Formula 1 telah mengungkapkan kalender sementara untuk musim 2020, menampilkan 22 balapan yang memecahkan rekor.

Dimulai di Australia pada 15 Maret dan berakhir di Abu Dhabi pada 29 November, musim F1 2020 akan menampilkan satu balapan baru di Vietnam, dan balapan kembali di Belanda, yang terakhir menggelar grand prix pada 1985.

Satu-satunya balapan yang berlangsung pada 2019 yang tidak ditampilkan di kalender tahun depan adalah Grand Prix Jerman di Hockenheim, yang turun karena kesulitan pendanaan.

Grand Prix Vietnam perdana di Hanoi akan berlangsung pada 5 April, sedangkan Grand Prix Belanda akan menjadi balapan Eropa pertama di musim baru pada 3 Mei.

Perubahan lain pada jadwal untuk 2020 termasuk kembalinya Azerbaijan ke slot Juni, menjadi back-to-back dengan Grand Prix Kanada, sementara Austin dan Mexico City menukar kembali ke pesanan semula setelah berubah untuk 2019.

“Dengan senang hati hari ini kami menerbitkan draft kalender 2020. Ini adalah tahun di mana seri yang merupakan puncak dari motorsport merayakan ulang tahun ketujuh puluh dengan, untuk pertama kalinya, kalender balapan ke-22, "kata CEO dan ketua F1 Chase Carey.

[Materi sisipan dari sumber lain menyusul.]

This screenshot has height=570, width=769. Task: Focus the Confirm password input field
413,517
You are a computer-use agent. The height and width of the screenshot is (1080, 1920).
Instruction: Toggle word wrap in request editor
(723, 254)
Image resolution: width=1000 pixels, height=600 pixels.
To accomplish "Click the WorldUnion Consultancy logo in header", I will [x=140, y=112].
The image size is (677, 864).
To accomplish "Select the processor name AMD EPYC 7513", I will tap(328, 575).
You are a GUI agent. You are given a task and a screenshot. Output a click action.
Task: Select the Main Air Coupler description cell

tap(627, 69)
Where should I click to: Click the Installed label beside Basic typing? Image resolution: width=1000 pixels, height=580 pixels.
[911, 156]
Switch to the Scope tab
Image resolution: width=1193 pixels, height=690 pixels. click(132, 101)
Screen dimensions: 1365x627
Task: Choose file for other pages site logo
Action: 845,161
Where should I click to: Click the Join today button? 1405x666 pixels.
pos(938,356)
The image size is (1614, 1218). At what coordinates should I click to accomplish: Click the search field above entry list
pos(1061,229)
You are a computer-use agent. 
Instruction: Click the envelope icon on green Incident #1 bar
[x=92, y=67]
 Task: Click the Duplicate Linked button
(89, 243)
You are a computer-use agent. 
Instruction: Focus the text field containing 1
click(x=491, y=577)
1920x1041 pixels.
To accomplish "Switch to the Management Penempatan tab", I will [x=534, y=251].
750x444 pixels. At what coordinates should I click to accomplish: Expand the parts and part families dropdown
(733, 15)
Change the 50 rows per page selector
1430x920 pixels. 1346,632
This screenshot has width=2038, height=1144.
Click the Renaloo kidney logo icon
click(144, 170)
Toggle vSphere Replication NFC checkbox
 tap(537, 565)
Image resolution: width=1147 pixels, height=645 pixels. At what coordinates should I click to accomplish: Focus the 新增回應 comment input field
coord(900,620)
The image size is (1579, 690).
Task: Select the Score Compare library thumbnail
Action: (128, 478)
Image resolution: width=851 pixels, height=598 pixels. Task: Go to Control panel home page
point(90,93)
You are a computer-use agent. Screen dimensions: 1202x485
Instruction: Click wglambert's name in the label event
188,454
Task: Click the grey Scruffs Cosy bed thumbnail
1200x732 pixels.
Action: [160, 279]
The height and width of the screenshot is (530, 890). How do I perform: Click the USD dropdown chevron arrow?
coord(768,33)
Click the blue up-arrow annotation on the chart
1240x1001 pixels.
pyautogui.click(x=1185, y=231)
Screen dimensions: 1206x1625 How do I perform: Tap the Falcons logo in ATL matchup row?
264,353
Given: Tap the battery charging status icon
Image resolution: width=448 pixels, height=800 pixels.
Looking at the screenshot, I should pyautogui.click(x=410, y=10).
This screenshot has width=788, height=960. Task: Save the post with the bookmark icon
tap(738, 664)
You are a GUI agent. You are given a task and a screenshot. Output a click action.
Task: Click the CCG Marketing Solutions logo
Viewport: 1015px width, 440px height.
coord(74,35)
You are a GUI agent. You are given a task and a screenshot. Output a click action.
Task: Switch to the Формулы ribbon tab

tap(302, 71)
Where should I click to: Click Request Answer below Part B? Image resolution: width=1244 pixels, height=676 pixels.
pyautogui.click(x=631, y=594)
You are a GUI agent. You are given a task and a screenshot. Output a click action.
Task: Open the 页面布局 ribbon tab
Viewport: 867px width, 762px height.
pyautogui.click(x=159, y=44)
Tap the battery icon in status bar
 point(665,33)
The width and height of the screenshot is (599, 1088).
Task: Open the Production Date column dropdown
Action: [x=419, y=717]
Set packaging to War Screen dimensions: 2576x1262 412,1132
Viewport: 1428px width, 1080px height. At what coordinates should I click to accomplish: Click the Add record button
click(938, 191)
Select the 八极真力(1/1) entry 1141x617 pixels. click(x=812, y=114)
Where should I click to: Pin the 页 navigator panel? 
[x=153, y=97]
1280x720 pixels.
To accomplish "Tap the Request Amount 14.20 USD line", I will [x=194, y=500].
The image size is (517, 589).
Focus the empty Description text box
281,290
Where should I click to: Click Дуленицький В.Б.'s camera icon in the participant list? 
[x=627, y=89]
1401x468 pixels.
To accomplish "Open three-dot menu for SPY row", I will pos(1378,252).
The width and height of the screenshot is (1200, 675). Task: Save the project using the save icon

"Ini penting untuk olahraga kami dan menegaskan strategi jangka panjang kami. Sejak kami terlibat dalam olahraga ini pada tahun 2017, kami telah membicarakan tentang pengembangan kota tujuan baru untuk memperluas daya tarik Formula 1 dan pada saat yang sama, mengkonsolidasikan kehadiran kami di Eropa, rumah tradisional olahraga. Oleh karena itu, Vietnam memulai debutnya di ibu kota Hanoi, salah satu kota paling menarik di dunia saat ini dengan sejarah yang kaya dan masa depan yang luar biasa di depannya. Dan kami juga memiliki kembalinya sirkuit Zandvoort yang bersejarah, di pinggiran kota lain yang semarak, Amsterdam, untuk Grand Prix Belanda.

"Selain itu, kami telah memperpanjang perjanjian kami dengan Silverstone, rumah bagi Grand Prix Inggris, yang pada tahun 1950 menjadi tuan rumah pertama dari 1009 acara yang diadakan hingga saat ini dan kami sedang dalam negosiasi dengan sirkuit Monza yang telah menyelenggarakan lebih banyak Grand Prix (68) daripada jalur lainnya. Kami juga senang bahwa, tahun ini, kami telah memperbarui perjanjian dengan Mexico City dan dua negara, Australia dan Azerbaijan, yang telah memperpanjang jangka panjang jauh sebelum berakhirnya kontrak mereka saat ini dengan kami.

Musim dengan rekor 22 Grand Prix telah menerima dukungan bulat dari FIA dan semua tim dan dengan jelas menunjukkan kepercayaan yang ada di masa depan olahraga kami, yang dengan lebih dari 500 juta penggemar tetap menjadi salah satu yang paling diikuti dan populer di dunia."